Corporate governance is rarely out of the headlines. The question of how much remuneration directors should receive has been a recent issue, while the link between corporate governance and corporate performance has long been probed. There have also been high profile instances of incompetence and illegal behaviour. Also, who should the directors of the company be working for? Should it be for shareholders, employees, or the company itself? All told, corporate governance suggests an interesting and important area of study. The way that we regulate corporate governance is also intriguing, and for a number of reasons. If we over-regulate there is a fear that we will damage the ability of corporations to be competitive, and this will damage national competitiveness and the living standards of citizens. Alternatively, if we fail to regulate effectively we may be facilitating undesirable behaviour, such as the taking of unnecessary risks, with the potential to repeat the financial meltdown of 2007. The issue of who is best placed to regulate corporate governance is similarly an interesting one, and can we say that there is a convergence of practice across jurisdictions? The purpose of this course unit is to explore these types of issues and to develop a more informed and critical understanding of corporate governance. It will provide you with an appreciation of policy and the governance framework more generally. As you might also now realise, it will draw upon different bodies of knowledge, although the main focus will be regulatory.

Aims

•        To explore corporate governance from different perspectives

•        To examine the major theories concerning corporate governance

•        To consider the purpose of corporate governance

•        To look at the interplay of the institutions supporting the practice of corporate governance

•        To examine the internal and external mechanisms of corporate governance practice

•        To consider how corporate governance has evolved across different legal and economic systems

Learning outcomes

On completion of this unit, successful students will be able to:

- understand the theoretical basis of the principles and development of corporate governance;

- identify how legal and financial approaches are jointly relevant to the theoretical and practical aspects of corporate governance;

- recognise the key legal issues affecting the governance of companies (especially UK companies);

- have an awareness and understanding of the current academic and policy issues around the themes of corporate governance and, in particular, the shareholder-stakeholder debates;

- understand the relevance of the governance of corporations within the wider social, political and economic context;

- use appropriate sources and literatures to research and analyse an issue in corporate governance and write a critical piece of work.

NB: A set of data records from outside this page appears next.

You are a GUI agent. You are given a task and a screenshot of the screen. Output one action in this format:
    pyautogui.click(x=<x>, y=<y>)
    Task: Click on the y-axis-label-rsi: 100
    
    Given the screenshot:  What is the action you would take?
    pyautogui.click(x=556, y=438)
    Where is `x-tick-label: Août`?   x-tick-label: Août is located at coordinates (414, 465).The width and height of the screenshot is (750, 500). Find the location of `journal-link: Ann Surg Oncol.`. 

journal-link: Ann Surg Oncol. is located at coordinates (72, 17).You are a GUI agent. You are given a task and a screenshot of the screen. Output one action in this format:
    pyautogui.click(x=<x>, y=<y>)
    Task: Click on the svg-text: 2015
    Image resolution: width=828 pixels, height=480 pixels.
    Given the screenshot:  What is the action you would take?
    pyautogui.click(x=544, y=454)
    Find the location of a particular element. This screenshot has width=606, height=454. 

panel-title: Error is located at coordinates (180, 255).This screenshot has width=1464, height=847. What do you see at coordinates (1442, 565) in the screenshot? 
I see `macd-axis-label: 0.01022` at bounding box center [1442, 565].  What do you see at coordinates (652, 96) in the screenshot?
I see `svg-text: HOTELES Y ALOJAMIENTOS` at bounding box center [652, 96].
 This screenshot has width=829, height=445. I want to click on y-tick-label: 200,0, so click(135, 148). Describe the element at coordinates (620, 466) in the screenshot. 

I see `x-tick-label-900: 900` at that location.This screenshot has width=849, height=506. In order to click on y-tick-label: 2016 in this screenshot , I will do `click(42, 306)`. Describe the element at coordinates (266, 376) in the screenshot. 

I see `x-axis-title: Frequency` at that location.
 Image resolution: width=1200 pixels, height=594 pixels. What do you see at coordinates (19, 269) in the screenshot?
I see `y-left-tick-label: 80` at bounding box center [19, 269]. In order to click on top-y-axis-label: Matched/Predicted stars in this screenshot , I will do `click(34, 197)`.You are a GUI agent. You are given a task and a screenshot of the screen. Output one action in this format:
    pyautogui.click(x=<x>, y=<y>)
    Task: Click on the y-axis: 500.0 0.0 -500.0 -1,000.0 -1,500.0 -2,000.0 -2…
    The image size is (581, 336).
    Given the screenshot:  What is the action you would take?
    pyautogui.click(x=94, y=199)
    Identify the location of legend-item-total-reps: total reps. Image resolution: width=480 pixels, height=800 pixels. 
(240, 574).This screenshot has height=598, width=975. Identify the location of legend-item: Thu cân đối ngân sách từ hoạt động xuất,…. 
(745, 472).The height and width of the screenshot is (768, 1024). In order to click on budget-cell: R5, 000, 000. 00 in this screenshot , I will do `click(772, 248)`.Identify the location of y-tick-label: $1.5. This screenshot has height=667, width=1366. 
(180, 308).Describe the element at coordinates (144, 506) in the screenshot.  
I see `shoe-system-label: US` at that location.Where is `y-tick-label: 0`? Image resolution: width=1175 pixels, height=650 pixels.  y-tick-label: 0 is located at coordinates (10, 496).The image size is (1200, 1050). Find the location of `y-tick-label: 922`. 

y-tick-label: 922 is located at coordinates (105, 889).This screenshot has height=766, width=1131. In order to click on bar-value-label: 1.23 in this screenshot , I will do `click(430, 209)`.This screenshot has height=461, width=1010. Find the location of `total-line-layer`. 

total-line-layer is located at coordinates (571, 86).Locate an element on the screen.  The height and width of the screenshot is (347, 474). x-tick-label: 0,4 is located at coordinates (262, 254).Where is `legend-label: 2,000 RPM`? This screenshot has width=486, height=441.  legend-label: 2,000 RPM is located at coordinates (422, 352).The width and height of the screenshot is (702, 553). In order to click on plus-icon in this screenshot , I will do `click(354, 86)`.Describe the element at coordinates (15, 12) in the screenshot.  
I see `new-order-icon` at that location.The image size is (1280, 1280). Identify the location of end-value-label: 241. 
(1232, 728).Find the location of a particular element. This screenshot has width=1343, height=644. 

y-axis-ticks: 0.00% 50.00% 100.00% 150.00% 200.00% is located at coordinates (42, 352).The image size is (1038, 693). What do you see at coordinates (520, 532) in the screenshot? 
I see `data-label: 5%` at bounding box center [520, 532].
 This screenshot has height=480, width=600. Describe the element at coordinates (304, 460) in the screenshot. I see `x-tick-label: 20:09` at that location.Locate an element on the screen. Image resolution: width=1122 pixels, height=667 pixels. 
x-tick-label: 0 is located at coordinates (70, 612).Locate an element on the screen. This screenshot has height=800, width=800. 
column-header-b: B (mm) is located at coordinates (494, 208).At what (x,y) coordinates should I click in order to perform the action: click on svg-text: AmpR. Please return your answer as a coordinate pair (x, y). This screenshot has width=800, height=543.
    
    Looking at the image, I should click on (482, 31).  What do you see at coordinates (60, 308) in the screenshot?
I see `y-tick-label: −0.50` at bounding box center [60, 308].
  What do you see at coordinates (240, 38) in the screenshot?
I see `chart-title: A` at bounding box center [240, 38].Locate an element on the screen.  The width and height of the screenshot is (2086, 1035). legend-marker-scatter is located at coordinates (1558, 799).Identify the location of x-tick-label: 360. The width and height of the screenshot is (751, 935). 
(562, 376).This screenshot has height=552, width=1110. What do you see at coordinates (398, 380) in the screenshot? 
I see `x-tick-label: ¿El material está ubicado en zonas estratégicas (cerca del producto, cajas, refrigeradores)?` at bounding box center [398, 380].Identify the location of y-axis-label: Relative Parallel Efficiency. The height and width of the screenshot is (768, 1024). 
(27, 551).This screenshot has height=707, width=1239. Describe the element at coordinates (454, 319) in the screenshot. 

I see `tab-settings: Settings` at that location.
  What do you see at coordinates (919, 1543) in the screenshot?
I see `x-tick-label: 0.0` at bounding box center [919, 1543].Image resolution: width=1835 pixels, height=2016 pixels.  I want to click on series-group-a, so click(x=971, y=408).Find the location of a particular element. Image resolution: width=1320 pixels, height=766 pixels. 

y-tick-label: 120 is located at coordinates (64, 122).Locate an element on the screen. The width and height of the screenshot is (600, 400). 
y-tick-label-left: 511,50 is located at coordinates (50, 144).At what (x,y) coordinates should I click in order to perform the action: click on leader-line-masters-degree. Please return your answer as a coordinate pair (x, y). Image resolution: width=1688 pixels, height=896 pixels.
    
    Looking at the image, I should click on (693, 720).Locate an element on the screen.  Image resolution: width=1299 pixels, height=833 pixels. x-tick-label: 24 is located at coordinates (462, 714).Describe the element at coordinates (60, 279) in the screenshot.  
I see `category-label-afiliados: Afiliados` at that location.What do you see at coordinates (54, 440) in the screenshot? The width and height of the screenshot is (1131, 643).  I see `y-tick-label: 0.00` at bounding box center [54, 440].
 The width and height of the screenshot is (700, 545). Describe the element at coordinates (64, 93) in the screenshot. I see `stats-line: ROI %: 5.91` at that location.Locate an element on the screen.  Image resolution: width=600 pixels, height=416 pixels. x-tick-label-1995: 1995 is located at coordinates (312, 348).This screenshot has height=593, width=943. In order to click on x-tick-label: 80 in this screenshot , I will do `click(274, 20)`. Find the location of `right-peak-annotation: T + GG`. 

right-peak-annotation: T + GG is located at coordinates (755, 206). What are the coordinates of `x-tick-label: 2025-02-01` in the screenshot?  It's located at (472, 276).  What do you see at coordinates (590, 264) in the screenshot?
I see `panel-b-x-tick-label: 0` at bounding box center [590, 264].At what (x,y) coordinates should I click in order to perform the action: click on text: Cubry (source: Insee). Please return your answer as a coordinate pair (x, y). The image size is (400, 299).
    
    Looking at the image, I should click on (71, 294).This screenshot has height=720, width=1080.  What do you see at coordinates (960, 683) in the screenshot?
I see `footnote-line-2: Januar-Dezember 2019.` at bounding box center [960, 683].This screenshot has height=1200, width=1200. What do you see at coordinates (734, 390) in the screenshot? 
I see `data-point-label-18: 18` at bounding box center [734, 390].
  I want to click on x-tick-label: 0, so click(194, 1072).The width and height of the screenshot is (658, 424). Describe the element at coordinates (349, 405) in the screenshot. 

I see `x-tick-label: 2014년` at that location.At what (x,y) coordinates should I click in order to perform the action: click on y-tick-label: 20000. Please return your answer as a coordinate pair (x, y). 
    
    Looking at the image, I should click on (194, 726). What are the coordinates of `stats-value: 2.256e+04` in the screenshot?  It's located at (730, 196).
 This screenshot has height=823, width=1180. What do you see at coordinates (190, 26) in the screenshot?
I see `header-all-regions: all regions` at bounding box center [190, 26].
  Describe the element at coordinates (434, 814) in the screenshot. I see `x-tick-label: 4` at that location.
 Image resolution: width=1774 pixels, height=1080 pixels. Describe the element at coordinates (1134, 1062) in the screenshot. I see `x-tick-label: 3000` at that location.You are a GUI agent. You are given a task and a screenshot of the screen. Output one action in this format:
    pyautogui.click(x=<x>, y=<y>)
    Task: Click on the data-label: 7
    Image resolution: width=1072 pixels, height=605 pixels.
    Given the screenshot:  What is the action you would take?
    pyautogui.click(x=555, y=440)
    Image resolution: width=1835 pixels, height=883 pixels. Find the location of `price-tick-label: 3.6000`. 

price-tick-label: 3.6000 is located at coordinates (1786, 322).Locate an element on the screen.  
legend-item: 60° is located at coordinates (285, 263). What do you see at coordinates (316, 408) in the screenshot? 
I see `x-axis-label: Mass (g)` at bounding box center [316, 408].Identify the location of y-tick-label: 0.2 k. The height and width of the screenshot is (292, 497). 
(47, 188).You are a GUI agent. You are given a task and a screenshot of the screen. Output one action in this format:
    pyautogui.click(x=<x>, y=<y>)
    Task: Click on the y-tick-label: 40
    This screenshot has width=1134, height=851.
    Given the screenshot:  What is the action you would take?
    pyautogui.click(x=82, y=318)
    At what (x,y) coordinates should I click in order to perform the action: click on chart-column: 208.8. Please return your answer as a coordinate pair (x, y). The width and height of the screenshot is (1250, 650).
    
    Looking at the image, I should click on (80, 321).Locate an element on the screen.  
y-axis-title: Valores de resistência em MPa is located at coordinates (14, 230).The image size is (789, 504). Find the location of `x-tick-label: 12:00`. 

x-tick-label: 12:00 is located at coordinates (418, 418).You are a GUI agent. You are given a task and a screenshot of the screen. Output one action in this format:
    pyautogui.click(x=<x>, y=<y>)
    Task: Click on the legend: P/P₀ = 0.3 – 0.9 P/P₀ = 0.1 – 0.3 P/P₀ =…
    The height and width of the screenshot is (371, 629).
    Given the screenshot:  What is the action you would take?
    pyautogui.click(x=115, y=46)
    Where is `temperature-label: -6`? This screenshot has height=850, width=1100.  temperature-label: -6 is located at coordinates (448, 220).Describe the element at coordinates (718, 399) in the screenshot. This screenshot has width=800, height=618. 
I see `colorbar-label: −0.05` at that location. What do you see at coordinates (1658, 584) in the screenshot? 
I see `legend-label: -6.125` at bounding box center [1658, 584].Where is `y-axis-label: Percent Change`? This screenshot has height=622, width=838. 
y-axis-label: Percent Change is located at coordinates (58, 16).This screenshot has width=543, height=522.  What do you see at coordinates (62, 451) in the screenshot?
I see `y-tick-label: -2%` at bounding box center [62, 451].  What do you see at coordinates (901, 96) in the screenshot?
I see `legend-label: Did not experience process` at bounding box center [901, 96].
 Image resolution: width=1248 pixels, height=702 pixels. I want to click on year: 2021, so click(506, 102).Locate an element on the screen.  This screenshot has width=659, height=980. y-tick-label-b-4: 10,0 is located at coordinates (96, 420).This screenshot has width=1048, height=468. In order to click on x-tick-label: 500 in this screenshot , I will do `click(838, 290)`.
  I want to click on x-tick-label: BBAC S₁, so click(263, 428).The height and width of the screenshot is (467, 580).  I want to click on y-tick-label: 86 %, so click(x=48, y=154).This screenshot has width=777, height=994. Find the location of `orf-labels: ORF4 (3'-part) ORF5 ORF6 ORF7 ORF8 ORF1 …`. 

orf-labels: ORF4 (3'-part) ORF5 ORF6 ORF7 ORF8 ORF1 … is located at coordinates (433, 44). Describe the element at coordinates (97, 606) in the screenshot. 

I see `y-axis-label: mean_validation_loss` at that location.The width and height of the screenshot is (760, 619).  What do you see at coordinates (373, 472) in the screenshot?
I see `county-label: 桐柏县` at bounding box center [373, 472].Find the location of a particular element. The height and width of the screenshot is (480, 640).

Teaching and learning methods

Lectures (26 hours) and seminars (4 hours)

Assessment methods

Method Weight
Written exam 100%

Feedback methods

Formative essay, questions, seminars, classroom discussion.

Recommended reading

Moore, M. and Petrin, M. (2017) Corporate Governance: Law, Regulation and Theory, London: Palgrave Corporate and Financial Law.

  A full reading list will be provided on a topic by topic basis.

Study hours

Scheduled activity hours
Assessment written exam 3
Independent study hours
Independent study 0

Teaching staff

Staff member Role
Aristea Koukiadaki Unit coordinator

Additional notes

Information

Formative feedback is provided within the unit through oral feedback in the seminars.  A revision lecture is provided prior to the final assessment, and an outline of issues is published after the final assessment on Blackboard.